Highest point
- Elevation: 2,330 m (7,640 ft)
- Prominence: 20 m (66 ft)
- Parent peak: Mount Meringue
- Coordinates: 62°06′33″N 127°41′13″W﻿ / ﻿62.1092°N 127.687°W

Geography
- Country: Canada
- Territory: Northwest Territories
- Parent range: Mackenzie Mountains
- Topo map: NTS 95L4 Mount Sir James MacBrien

Climbing
- First ascent: July 4, 1960 Bill Buckingham and party

= Huey Spires =

Mountain in Canada

The Huey Spires are a series of three peaks in the Cirque of the Unclimbables, Northwest Territories, Canada. The peaks are on a ridge 2 kilometers to the northeast of Mount Meringue, their parent, and have a maximum elevation of 2330 meters.
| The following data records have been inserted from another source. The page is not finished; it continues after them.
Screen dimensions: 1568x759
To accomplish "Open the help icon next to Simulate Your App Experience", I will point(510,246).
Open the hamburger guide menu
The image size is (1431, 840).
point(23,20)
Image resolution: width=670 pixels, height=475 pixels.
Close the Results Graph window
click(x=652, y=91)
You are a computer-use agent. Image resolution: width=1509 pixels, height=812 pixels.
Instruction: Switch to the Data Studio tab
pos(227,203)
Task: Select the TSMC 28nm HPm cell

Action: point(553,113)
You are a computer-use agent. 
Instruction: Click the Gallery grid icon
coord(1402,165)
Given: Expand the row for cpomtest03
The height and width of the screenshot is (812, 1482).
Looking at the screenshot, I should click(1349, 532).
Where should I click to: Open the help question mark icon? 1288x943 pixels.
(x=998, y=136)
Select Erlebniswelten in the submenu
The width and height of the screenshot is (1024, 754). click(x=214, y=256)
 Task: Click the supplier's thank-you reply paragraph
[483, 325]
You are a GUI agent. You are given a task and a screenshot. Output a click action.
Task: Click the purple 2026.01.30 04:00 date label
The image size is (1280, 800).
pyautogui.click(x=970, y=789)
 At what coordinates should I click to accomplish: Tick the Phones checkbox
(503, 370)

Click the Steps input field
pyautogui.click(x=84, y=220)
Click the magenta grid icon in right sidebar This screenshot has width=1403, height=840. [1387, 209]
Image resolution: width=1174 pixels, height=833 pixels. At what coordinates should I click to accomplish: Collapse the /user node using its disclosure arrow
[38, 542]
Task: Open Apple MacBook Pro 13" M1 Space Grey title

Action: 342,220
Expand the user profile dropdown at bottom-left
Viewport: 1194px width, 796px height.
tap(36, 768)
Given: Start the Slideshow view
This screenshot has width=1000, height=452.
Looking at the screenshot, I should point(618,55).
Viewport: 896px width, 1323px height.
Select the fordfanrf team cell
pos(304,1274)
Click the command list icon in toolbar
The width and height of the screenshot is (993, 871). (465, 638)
The spires do not have individual names, but are referred to by climbers as the East, Middle, and West spires.

==Climbing history==
Of the three spires, the Middle and East spires were the first to be climbed by the Bill Buckingham party in the summer of 1960. The West Spire remained unclimbed for another fifteen years until it was summitted by Ruedi Hormberger, Hans Ueli Brunner, and Paul Muggli in 1975. In the decades since, many new routes have been established on the spires including Riders on the Storm and Don't Panic It's Organic on the East spire and Power of Silence on the Middle Spire.